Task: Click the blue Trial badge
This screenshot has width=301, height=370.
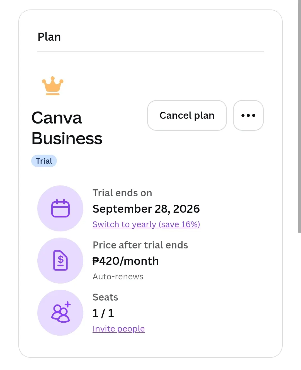Action: click(x=44, y=161)
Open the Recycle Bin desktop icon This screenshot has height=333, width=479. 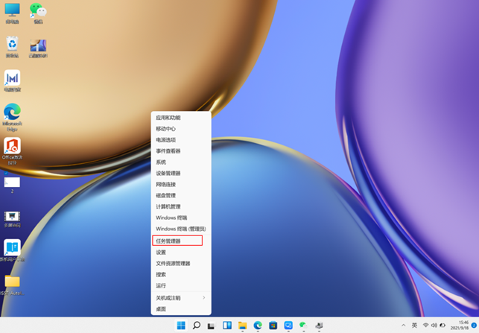click(12, 44)
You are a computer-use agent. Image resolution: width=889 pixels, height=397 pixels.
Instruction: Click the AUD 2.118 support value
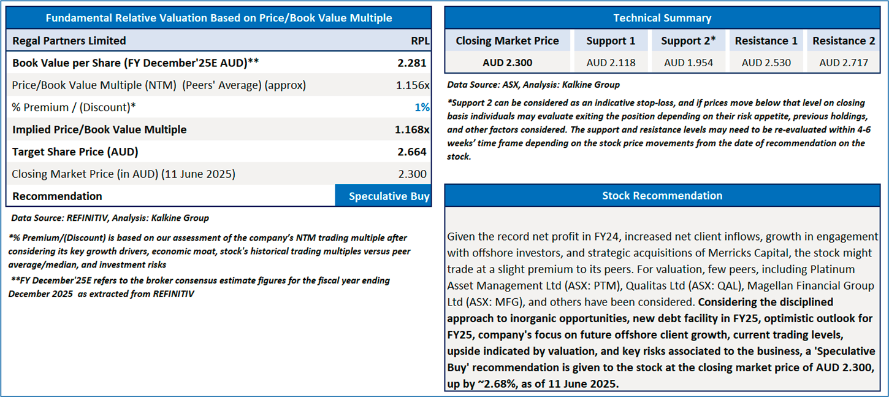pyautogui.click(x=611, y=63)
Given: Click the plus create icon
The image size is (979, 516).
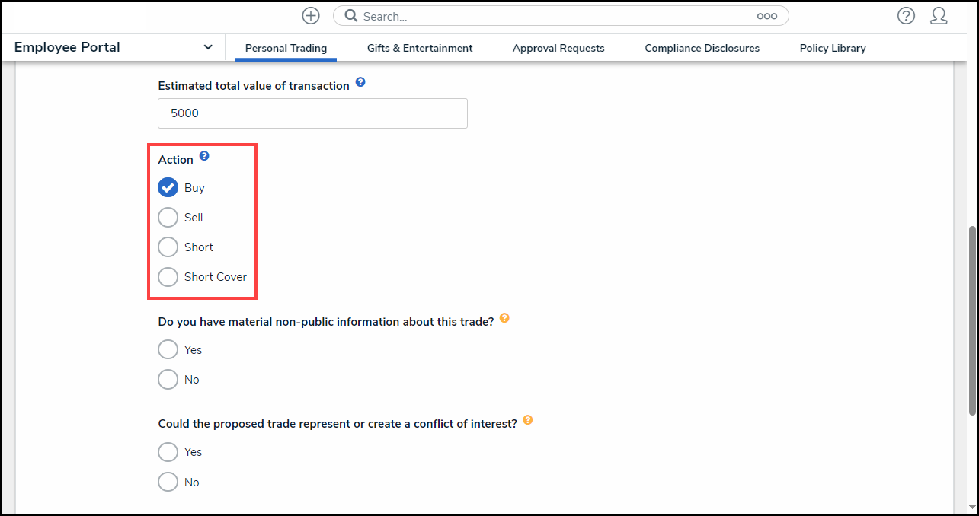Looking at the screenshot, I should click(311, 16).
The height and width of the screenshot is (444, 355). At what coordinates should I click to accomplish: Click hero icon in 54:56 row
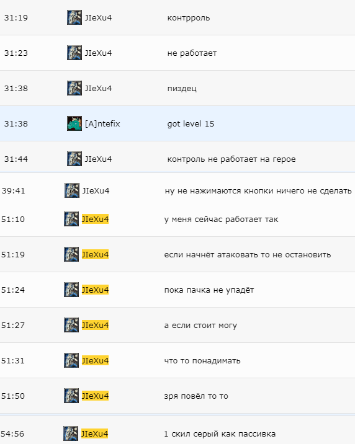tap(71, 433)
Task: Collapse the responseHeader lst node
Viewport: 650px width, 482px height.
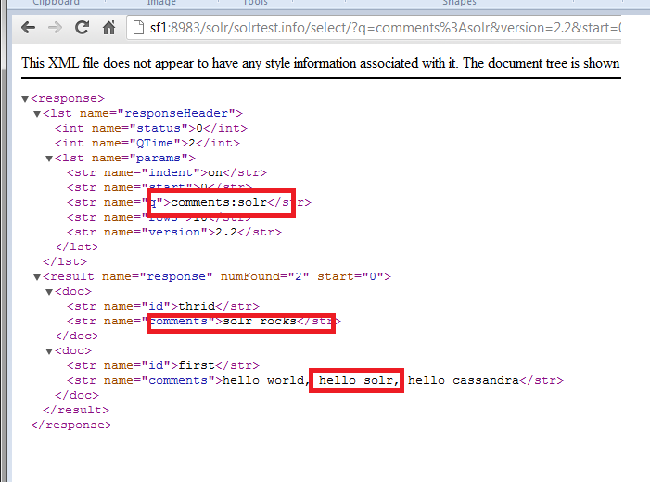Action: click(x=37, y=114)
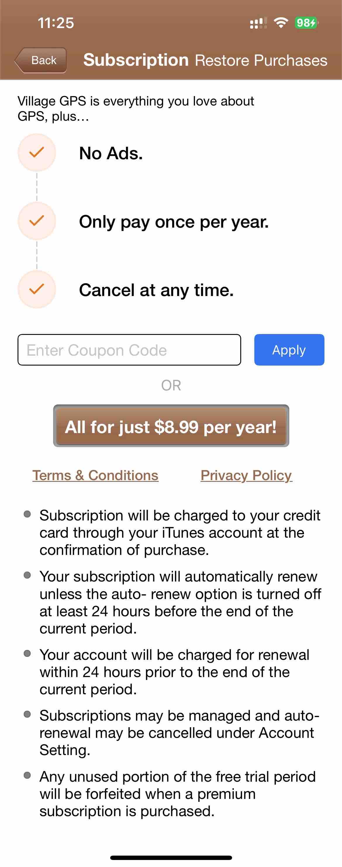Image resolution: width=342 pixels, height=867 pixels.
Task: Tap the Subscription title text
Action: [x=136, y=60]
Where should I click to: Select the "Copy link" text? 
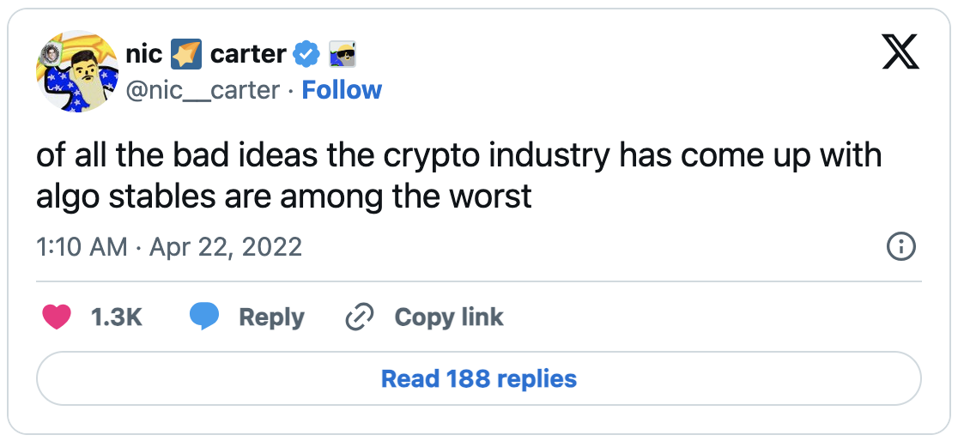[449, 317]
──────
**Exercise details**
Copy each of the lines above that contains the word "text".

**Written response**
Task: Tap the Subscription title text
Where should I click to: Select the "Copy link" text? 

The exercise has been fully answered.